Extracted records
Content starts
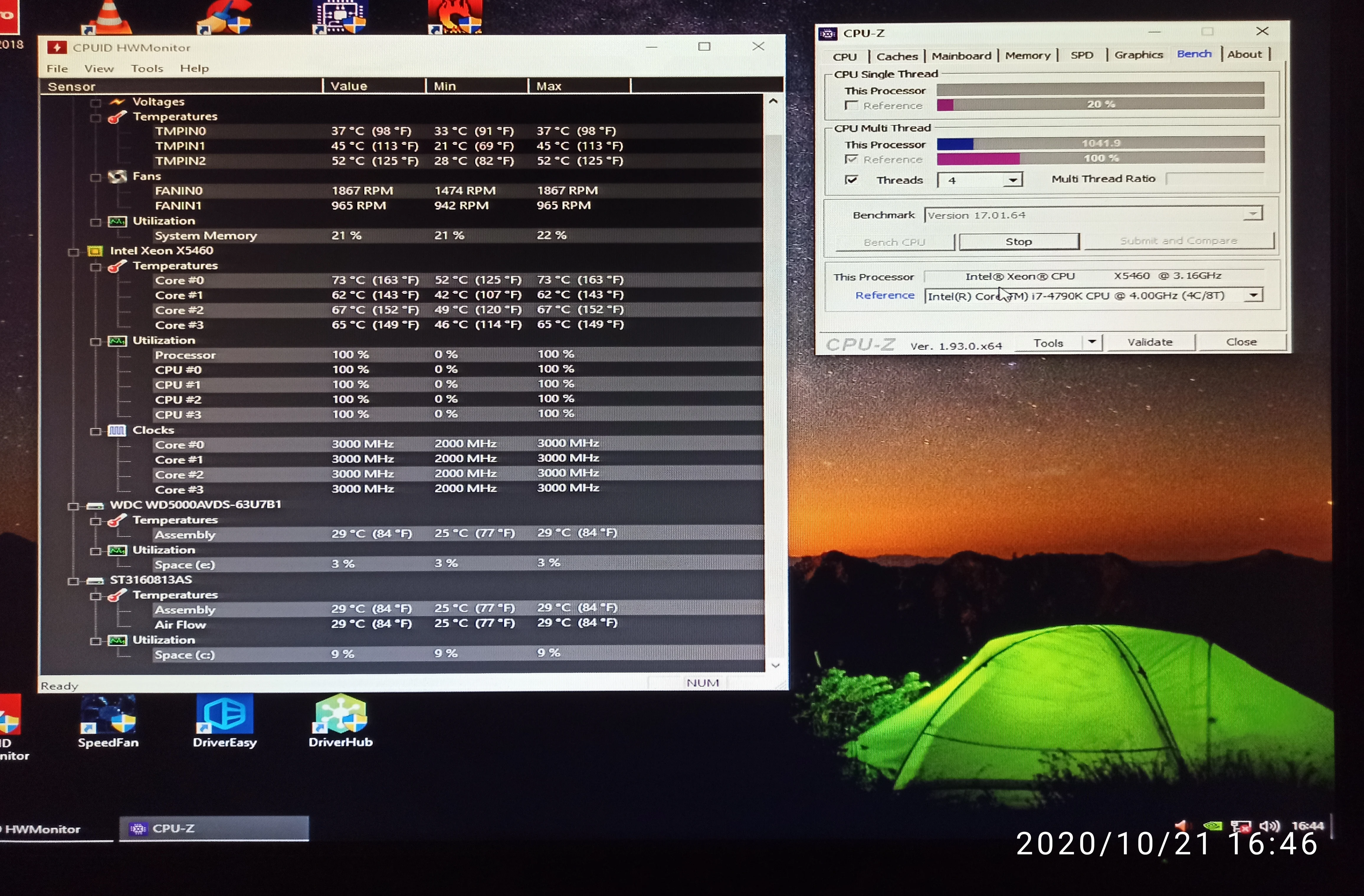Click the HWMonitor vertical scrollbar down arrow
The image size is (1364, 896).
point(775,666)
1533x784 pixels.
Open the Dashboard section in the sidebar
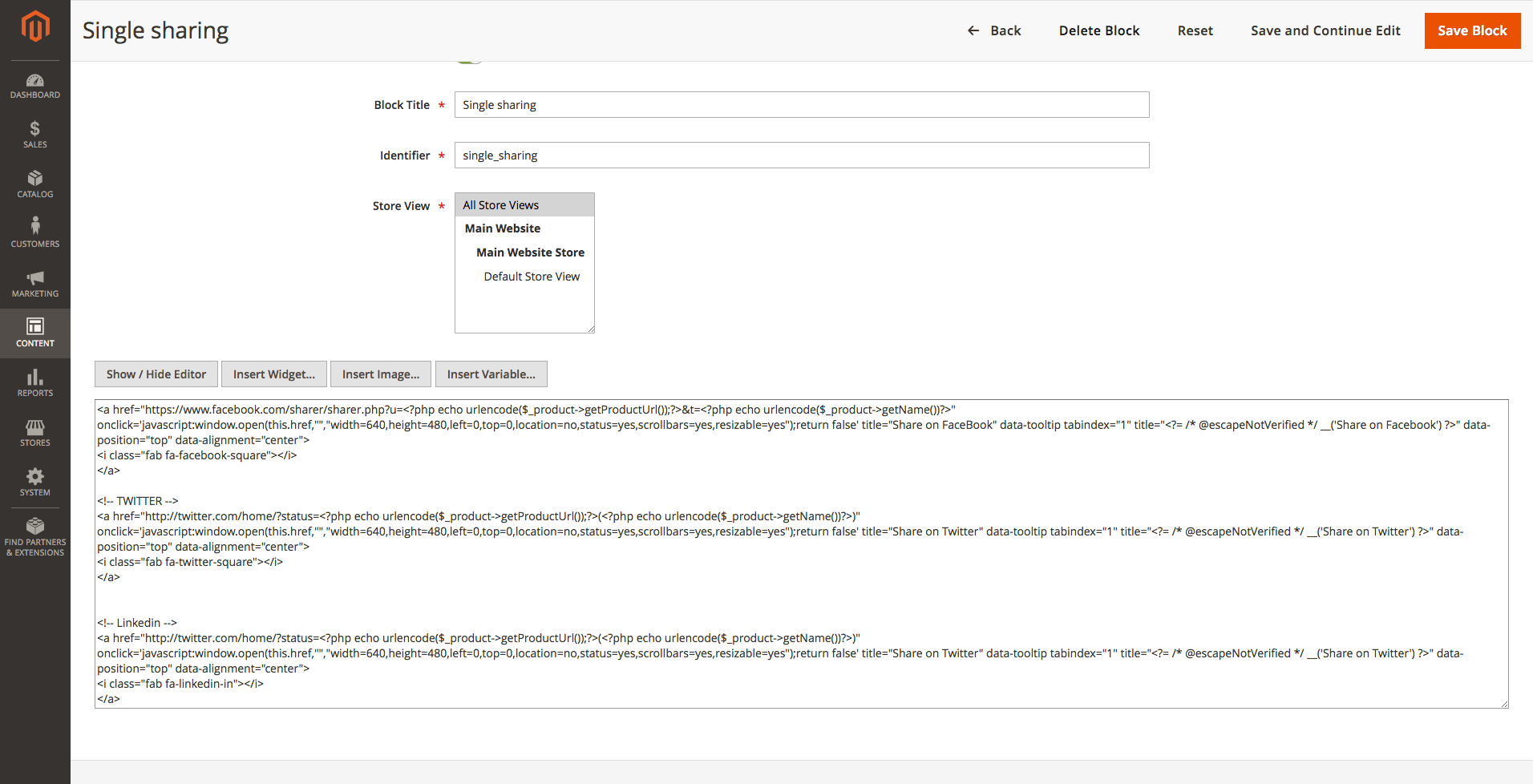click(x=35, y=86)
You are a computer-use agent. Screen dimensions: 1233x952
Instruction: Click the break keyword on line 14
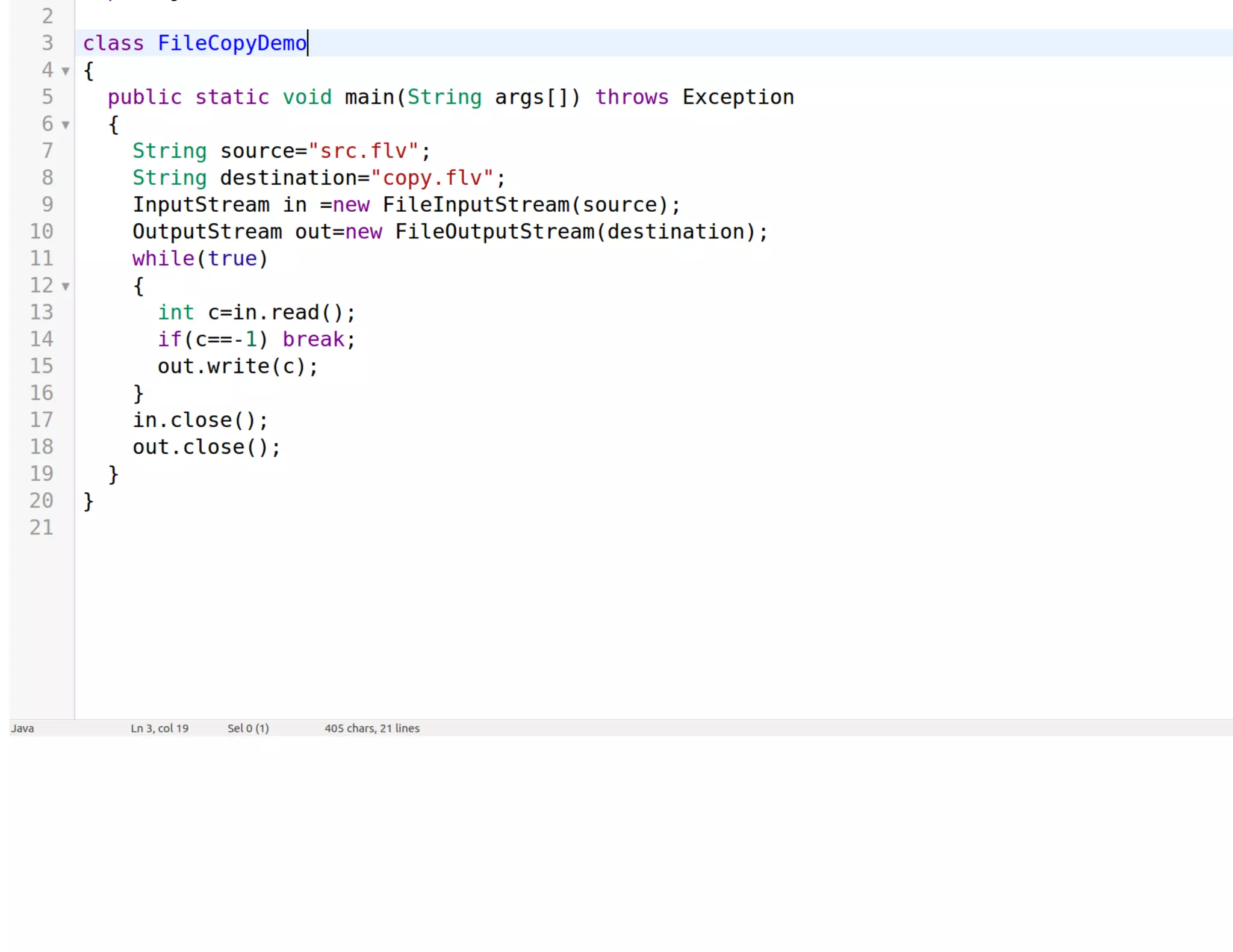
Content ends
● Work order: Write out exactly the lines from the one containing "Open the Dashboard section in the sidebar" to the last line of the records above, both included, and leave out any pictures.

● Solution to this task:
Open the Dashboard section in the sidebar
click(x=35, y=86)
You are a computer-use agent. Screen dimensions: 1233x952
Instruction: Click the break keyword on line 14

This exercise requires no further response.